Di Bianco quickly learned that a vibrant, new generation of women was making movies in Italy, although they mostly remain invisible on the international scene. “Women still represent less than 10 percent of Italian filmmakers,” says Di Bianco. “The figure is about the same in the United States. The gender gap remains wide, and female directors still work largely from the industry’s margins.”

Today, as assistant professor of Italian and director of undergraduate studies in the Department of German and Romance Languages and Literatures, Di Bianco teaches classes on Italian cinema and modern and contemporary Italian literature. Though she does teach the classics, she’s also committed to exposing her students to filmmakers who occupy a marginal position in the film industry, like the ones she includes in her upcoming book Wandering Women: A Feminist Geography of Italian Cinema.

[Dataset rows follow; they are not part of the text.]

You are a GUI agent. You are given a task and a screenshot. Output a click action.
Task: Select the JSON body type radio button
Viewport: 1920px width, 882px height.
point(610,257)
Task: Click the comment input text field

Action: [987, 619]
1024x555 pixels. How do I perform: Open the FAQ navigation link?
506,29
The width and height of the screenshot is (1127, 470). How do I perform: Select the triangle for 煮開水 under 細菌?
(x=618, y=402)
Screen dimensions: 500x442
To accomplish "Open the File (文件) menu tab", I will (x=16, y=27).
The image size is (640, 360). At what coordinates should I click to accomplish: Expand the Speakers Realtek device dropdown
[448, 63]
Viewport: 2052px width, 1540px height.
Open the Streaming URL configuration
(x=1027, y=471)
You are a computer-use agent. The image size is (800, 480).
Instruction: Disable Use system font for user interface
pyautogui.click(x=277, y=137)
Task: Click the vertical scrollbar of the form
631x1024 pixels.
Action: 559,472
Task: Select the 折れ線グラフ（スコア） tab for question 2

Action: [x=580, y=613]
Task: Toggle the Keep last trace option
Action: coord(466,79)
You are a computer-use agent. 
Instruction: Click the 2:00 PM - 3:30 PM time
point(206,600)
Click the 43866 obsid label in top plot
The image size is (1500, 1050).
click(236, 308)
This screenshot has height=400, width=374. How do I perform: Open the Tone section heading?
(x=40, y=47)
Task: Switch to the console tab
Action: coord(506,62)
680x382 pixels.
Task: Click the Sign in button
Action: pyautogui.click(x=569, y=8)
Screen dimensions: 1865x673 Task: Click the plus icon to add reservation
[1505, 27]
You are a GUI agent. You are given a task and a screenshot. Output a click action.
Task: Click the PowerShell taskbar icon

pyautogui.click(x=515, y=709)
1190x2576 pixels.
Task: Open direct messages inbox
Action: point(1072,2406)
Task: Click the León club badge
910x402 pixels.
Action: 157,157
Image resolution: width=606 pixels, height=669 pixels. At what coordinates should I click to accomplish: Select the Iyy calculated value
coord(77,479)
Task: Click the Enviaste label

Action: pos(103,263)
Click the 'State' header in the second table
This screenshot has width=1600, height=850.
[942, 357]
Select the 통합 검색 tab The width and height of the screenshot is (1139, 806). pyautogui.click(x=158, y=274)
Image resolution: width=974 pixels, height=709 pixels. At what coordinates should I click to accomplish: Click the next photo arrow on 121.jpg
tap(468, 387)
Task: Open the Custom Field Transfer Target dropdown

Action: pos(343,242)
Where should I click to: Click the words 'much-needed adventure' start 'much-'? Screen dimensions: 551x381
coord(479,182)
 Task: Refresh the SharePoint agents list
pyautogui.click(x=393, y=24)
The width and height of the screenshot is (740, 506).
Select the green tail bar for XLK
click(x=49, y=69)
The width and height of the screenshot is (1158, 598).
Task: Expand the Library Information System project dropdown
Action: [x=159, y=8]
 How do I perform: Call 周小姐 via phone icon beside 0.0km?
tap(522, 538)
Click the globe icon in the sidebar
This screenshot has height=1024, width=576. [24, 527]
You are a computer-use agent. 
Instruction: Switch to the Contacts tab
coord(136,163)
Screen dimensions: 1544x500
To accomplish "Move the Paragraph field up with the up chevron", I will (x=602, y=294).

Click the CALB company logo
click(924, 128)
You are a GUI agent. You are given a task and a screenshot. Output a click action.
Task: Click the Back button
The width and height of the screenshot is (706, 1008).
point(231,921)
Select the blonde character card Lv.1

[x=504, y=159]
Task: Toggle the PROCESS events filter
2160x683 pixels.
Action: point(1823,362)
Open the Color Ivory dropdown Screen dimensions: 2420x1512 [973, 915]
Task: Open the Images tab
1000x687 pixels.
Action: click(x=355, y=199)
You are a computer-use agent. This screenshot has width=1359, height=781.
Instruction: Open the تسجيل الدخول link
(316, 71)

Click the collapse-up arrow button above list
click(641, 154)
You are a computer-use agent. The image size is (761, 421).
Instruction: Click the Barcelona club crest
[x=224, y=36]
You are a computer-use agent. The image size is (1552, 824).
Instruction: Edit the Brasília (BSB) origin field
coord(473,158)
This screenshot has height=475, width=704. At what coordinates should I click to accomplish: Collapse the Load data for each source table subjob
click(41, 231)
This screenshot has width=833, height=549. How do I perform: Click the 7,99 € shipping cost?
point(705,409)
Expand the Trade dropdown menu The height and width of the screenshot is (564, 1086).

During her research, Di Bianco noticed a recurring image in the films that would inform the book’s title: women walking in the city and observing the landscape. She acknowledges the image isn’t unique to Italian films. “In my women’s cinema class at Hopkins, I teach French films, Chinese films, Palestinian films, and others, with similar motifs,” she notes. But for Di Bianco, the act of wandering is that of searching for a place, and the act of looking at the landscape is about filmmaking itself.

She also noticed that cities in these films, made by diverse directors such as Alice Rohrwacher, Eleonora Danco, Francesca Comencini, Roberta Torre, and others, were strangely deserted, implying a sense of solitude and the absence of community. “These films suggest, among other things, that women who step outside roles defined by a patriarchal society must negotiate their social space,” Di Bianco says. “Some of the films also show more explicit environmental concerns, and they represent the city as a toxic, uninhabitable place.”

While Wandering Women focuses on contemporary films directed by women about women, Di Bianco’s other upcoming book, Crumbling Beauty—a project for which she was recently awarded the Lauro De Bosis Postdoctoral Fellowship at Harvard—addresses ecology and cinema.

Two books and teaching are more than enough to keep Di Bianco busy, but she adds that she’d love to devote time to curatorial work. “As a film scholar who aims to give visibility to often overlooked cinema, and to the diversity of contemporary Italian culture in general, I’d love to create an Italian film festival in Baltimore,” she says.